= Your instructions =
Copy each line of the listing below exactly.

= Exercise data =

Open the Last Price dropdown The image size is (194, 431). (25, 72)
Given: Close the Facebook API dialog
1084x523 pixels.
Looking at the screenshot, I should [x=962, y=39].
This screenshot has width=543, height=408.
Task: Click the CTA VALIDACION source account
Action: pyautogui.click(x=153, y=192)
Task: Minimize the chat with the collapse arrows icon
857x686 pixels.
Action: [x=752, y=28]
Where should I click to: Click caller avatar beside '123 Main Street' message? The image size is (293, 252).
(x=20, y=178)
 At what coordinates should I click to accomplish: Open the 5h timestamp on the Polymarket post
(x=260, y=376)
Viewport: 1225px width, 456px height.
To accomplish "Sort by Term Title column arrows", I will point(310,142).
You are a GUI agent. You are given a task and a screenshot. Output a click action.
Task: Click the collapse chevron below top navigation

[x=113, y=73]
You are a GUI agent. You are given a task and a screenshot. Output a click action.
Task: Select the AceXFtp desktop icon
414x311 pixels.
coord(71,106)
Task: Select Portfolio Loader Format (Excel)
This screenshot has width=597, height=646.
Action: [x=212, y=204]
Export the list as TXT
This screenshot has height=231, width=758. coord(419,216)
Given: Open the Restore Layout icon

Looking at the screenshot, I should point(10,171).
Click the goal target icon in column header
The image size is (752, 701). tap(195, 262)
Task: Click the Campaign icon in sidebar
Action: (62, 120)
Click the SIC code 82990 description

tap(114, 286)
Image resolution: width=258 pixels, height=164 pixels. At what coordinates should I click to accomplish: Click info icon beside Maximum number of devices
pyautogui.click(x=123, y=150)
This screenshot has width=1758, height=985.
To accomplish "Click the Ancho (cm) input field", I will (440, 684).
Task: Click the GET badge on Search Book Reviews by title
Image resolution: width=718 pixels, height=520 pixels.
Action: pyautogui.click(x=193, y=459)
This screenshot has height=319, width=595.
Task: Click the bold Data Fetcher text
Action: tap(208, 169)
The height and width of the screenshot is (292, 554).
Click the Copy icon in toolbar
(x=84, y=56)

= Answer section =
Open the Last Price dropdown The image size is (194, 431). (25, 72)
Given: Close the Facebook API dialog
1084x523 pixels.
Looking at the screenshot, I should [x=962, y=39].
This screenshot has width=543, height=408.
Task: Click the CTA VALIDACION source account
Action: pyautogui.click(x=153, y=192)
Task: Minimize the chat with the collapse arrows icon
857x686 pixels.
Action: [x=752, y=28]
Where should I click to: Click caller avatar beside '123 Main Street' message? The image size is (293, 252).
(x=20, y=178)
 At what coordinates should I click to accomplish: Open the 5h timestamp on the Polymarket post
(x=260, y=376)
Viewport: 1225px width, 456px height.
To accomplish "Sort by Term Title column arrows", I will point(310,142).
You are a GUI agent. You are given a task and a screenshot. Output a click action.
Task: Click the collapse chevron below top navigation

[x=113, y=73]
You are a GUI agent. You are given a task and a screenshot. Output a click action.
Task: Select the AceXFtp desktop icon
414x311 pixels.
coord(71,106)
Task: Select Portfolio Loader Format (Excel)
This screenshot has width=597, height=646.
Action: [x=212, y=204]
Export the list as TXT
This screenshot has height=231, width=758. coord(419,216)
Given: Open the Restore Layout icon

Looking at the screenshot, I should point(10,171).
Click the goal target icon in column header
The image size is (752, 701). tap(195, 262)
Task: Click the Campaign icon in sidebar
Action: (62, 120)
Click the SIC code 82990 description

tap(114, 286)
Image resolution: width=258 pixels, height=164 pixels. At what coordinates should I click to accomplish: Click info icon beside Maximum number of devices
pyautogui.click(x=123, y=150)
This screenshot has width=1758, height=985.
To accomplish "Click the Ancho (cm) input field", I will (440, 684).
Task: Click the GET badge on Search Book Reviews by title
Image resolution: width=718 pixels, height=520 pixels.
Action: pyautogui.click(x=193, y=459)
This screenshot has height=319, width=595.
Task: Click the bold Data Fetcher text
Action: tap(208, 169)
The height and width of the screenshot is (292, 554).
Click the Copy icon in toolbar
(x=84, y=56)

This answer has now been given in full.